Condusiv Technologies Blog

Condusiv Technologies Blog

Blogging @Condusiv

The Condusiv blog shares insight into the issues surrounding system and application performance—and how I/O optimization software is breaking new ground in solving those issues.

Top 5 Questions from V-locity and Diskeeper Customers

by Brian Morin 20. April 2016 05:00

After having chatted with 50+ customers the last three months, I’ve heard the same five questions enough times to turn it into a blog entry, and a lot of it has to do with flash:

 

1. Do Condusiv products still “defrag” like in the old days of Diskeeper?

No. Although users can use Diskeeper to manually defrag if they so choose, the core engines in Diskeeper and V-locity have nothing to do with defragmentation or physical disk management. The patented IntelliWrite® engine inside Diskeeper and V-locity adds a layer of intelligence into the Windows operating system enabling it improve the sequential nature of I/O traffic with large contiguous writes and subsequent reads, which improves performance benefit to both SSDs and HDDs. Since I/O is being streamlined at the point of origin, fragmentation is proactively eliminated from ever becoming an issue in the first place. Although SSDs should never be “defragged,” fragmentation prevention has enormous benefits. This means processing a single I/O to read or write a 64KB file instead of needing several I/O. This alleviates IOPS inflation of workloads to SSDs and cuts down on the number of erase cycles required to write any given file, improving write performance and extending flash reliability.

 

2. Why is it more important to solve Windows write inefficiencies in virtual environments regardless of flash or spindles on the backend?

• _Stored data_
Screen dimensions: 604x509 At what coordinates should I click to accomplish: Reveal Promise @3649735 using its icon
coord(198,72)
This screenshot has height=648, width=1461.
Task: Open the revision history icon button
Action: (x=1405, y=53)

• _Instruction_
Can you rewrite the stretch from "The Condusiv blog" through "solving those issues." on the Condusiv blog page, changing "breaking new ground" to "leading the way"? The data has no connection to the Condusiv blog page.

• _Final result_
The Condusiv blog shares insight into the issues surrounding system and application performance—and how I/O optimization software is leading the way in solving those issues.